» EXERCISE INSTRUCTIONS:
Reproduce word for word the lines in the listing below, from the line containing "Select Ollie Schoen waitlist entry" through the line containing "Click the second", with both included.

» RECORDS PROVIDED:
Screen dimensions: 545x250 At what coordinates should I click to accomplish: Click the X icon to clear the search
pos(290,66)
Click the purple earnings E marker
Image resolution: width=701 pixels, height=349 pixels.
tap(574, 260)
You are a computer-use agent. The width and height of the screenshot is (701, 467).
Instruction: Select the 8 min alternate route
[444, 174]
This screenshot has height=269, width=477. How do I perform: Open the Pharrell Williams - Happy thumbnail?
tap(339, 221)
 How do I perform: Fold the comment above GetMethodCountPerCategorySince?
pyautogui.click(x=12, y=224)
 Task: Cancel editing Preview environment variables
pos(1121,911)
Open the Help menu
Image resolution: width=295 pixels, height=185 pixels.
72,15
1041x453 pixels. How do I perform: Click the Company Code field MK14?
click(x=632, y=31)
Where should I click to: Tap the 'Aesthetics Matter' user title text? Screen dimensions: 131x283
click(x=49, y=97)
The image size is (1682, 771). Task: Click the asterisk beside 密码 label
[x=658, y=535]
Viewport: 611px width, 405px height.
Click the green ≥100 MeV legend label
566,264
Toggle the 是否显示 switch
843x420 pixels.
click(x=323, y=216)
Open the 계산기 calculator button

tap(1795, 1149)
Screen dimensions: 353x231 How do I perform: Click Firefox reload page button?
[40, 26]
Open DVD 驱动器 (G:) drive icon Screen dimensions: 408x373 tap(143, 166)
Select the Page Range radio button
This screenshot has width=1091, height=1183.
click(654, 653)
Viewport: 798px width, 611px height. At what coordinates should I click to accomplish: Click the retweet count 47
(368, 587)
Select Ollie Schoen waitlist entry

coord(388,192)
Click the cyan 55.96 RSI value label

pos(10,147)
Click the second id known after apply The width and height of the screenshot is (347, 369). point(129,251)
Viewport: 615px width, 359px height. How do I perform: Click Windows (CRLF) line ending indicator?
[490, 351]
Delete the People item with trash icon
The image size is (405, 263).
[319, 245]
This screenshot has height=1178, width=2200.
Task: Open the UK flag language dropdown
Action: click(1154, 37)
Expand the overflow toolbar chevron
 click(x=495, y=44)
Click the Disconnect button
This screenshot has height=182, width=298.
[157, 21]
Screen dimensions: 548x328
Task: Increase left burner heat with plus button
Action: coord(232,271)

» SOLUTION TO THIS TASK:
Select Ollie Schoen waitlist entry

coord(388,192)
Click the cyan 55.96 RSI value label

pos(10,147)
Click the second id known after apply The width and height of the screenshot is (347, 369). point(129,251)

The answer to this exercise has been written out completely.